### DATA IN THIS EXERCISE

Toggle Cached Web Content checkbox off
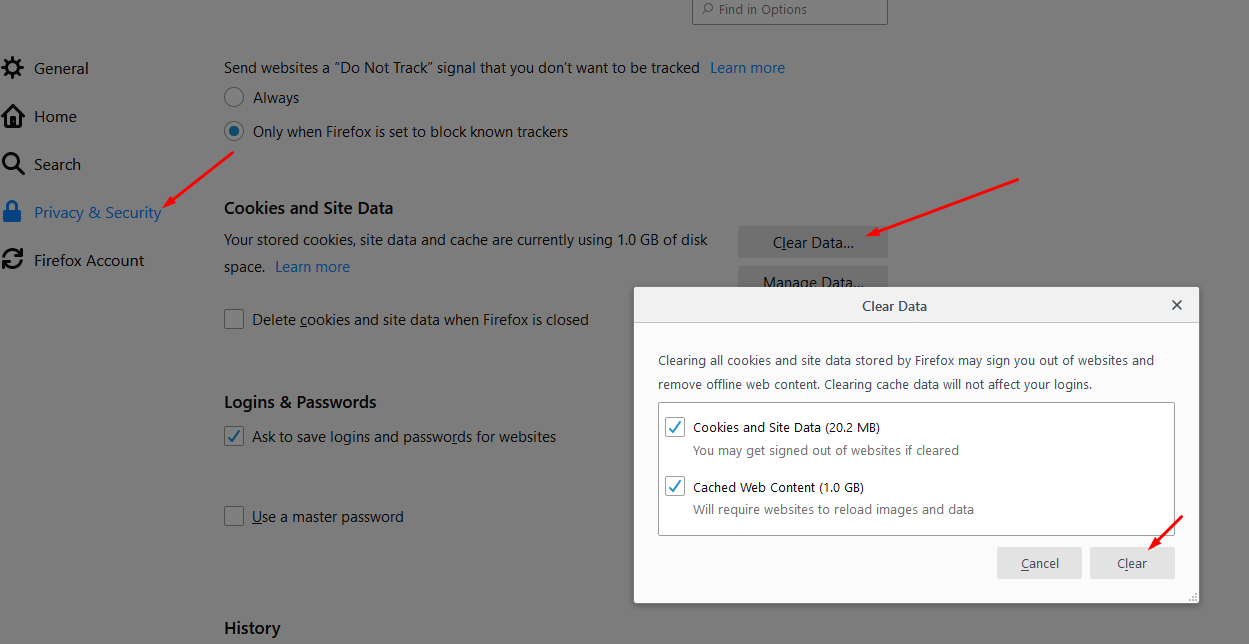This screenshot has height=644, width=1249. coord(674,486)
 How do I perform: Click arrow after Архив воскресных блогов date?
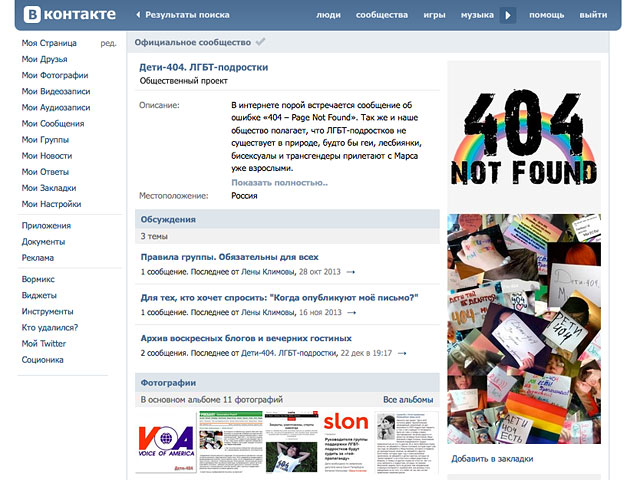(x=402, y=353)
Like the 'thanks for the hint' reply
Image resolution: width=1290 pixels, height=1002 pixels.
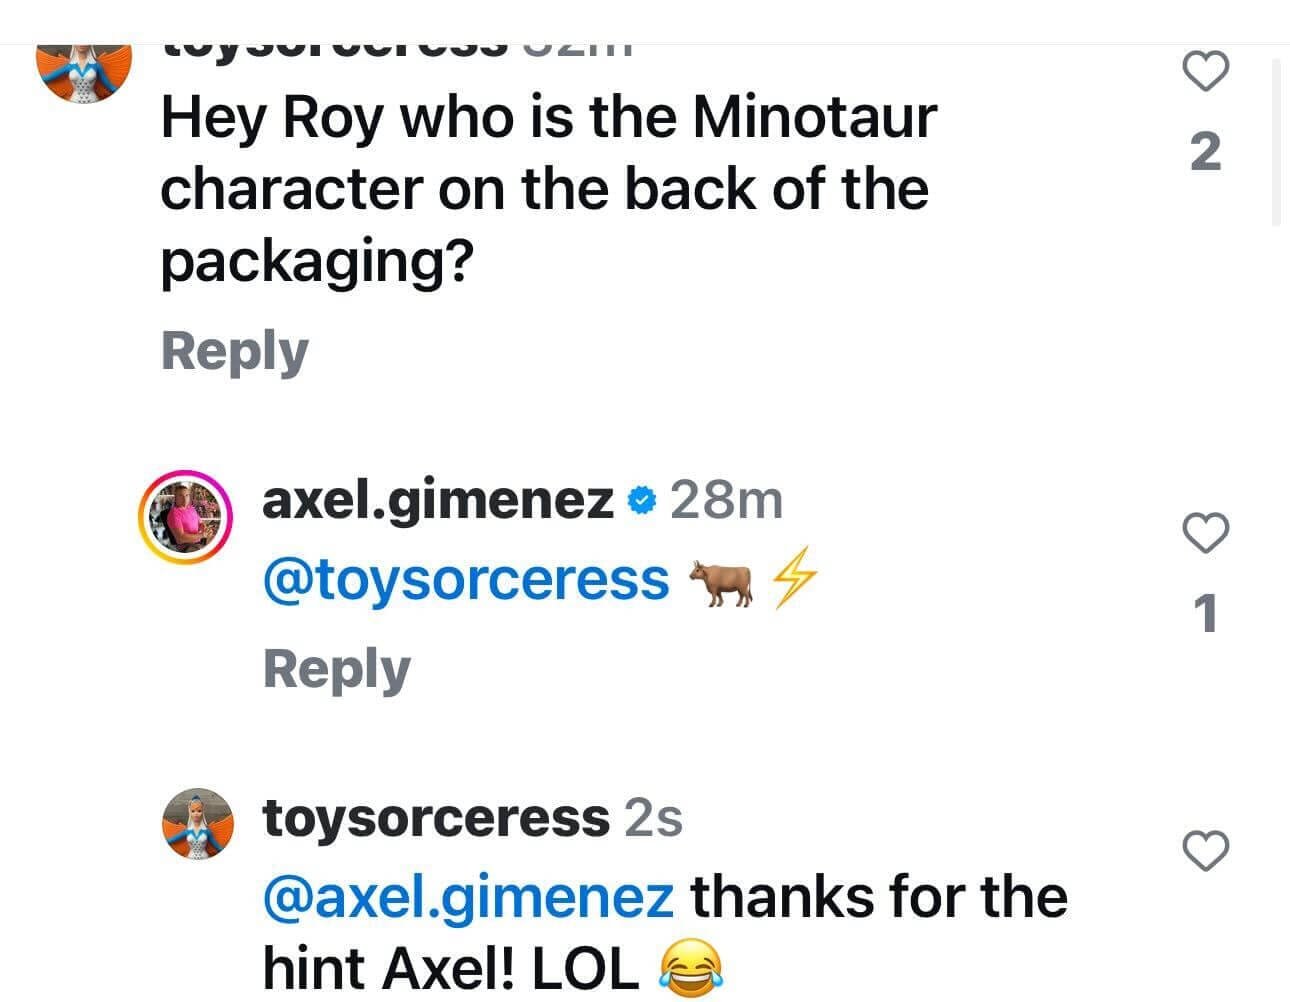point(1206,851)
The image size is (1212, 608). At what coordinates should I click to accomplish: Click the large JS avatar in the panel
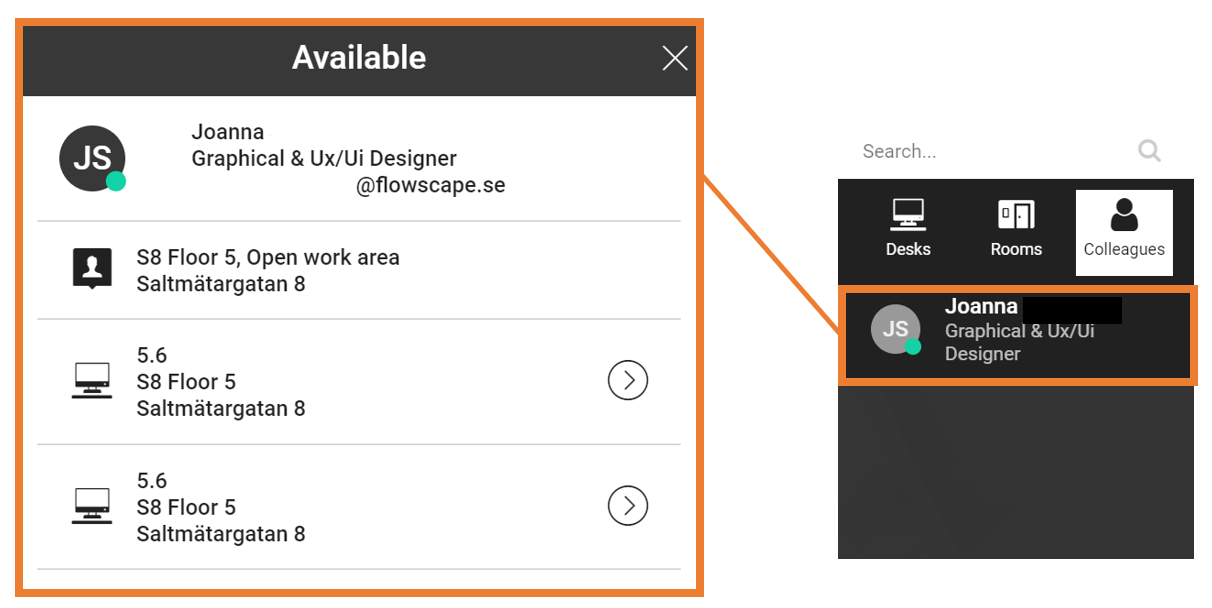click(92, 158)
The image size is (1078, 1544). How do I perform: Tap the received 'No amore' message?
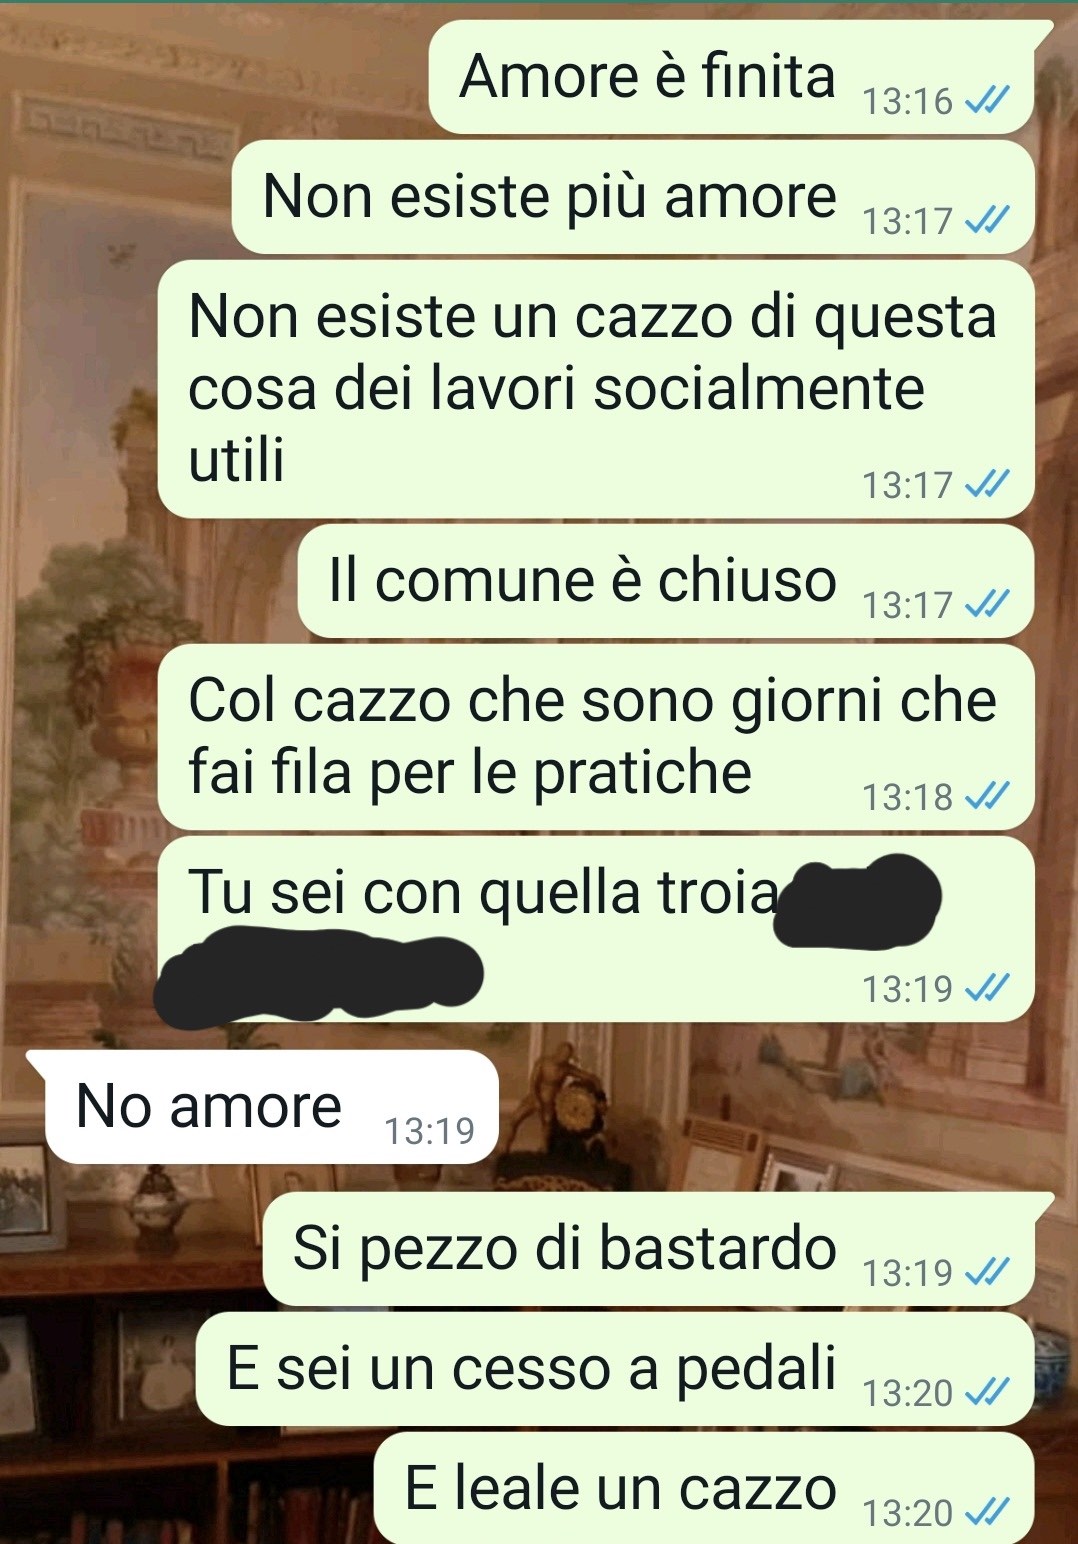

### TASK DIRECTIONS
Starting from the line that contains "Image resolution: width=1290", transcribe exactly each line down to the final line of the material above, excluding every picture and adding nothing else.

### RESPONSE BELOW
Image resolution: width=1290 pixels, height=1002 pixels.
point(1206,851)
The image size is (1212, 608). At what coordinates should I click to accomplish: Click the large JS avatar in the panel
click(92, 158)
The image size is (1078, 1544). How do I perform: Tap the received 'No amore' message?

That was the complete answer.